You should let your wife recline all day long on soft armchairs, in which she sinks into a veritable bath of eiderdown or feathers; you should encourage in every way that does no violence to your conscience, the inclination which women have to breathe no other air but the scented atmosphere of a chamber seldom opened, where daylight can scarcely enter through the soft, transparent curtains.

You will obtain marvelous results from this system, after having previously experienced the shock of her excitement; but if you are strong enough to support this momentary transport of your wife you will soon see her artificial energy die away. In general, women love to live fast, but, after their tempest of passion, return to that condition of tranquillity which insures the happiness of a husband.

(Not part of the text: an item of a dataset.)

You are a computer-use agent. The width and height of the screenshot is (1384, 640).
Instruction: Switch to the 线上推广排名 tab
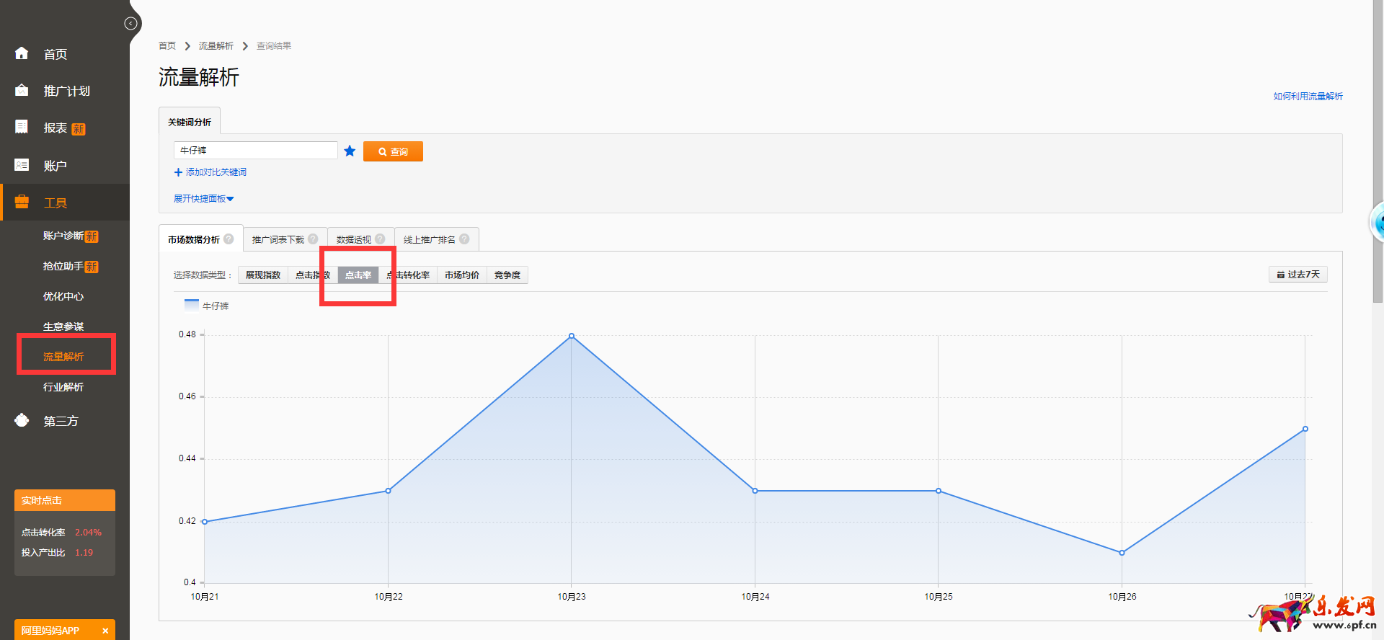coord(429,239)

Jean-Jacques, through the instrumentality of his enchanting Julie, must have proved to your wife that it was infinitely becoming to refrain from affronting her delicate stomach and her refined palate by making chyle out of coarse lumps of beef, and enormous collops of mutton. Is there anything purer in the world than those interesting vegetables, always fresh and scentless, those tinted fruits, that coffee, that fragrant chocolate, those oranges, the golden apples of Atalanta, the dates of Arabia and the biscuits of Brussels, a wholesome and elegant food which produces satisfactory results, at the same time that it imparts to a woman an air of mysterious originality? By the regimen which she chooses she becomes quite celebrated in her immediate circle, just as she would be by a singular toilet, a benevolent action or a bon mot. Pythagoras must needs have cast his spell over her, and become as much petted by her as a poodle or an ape.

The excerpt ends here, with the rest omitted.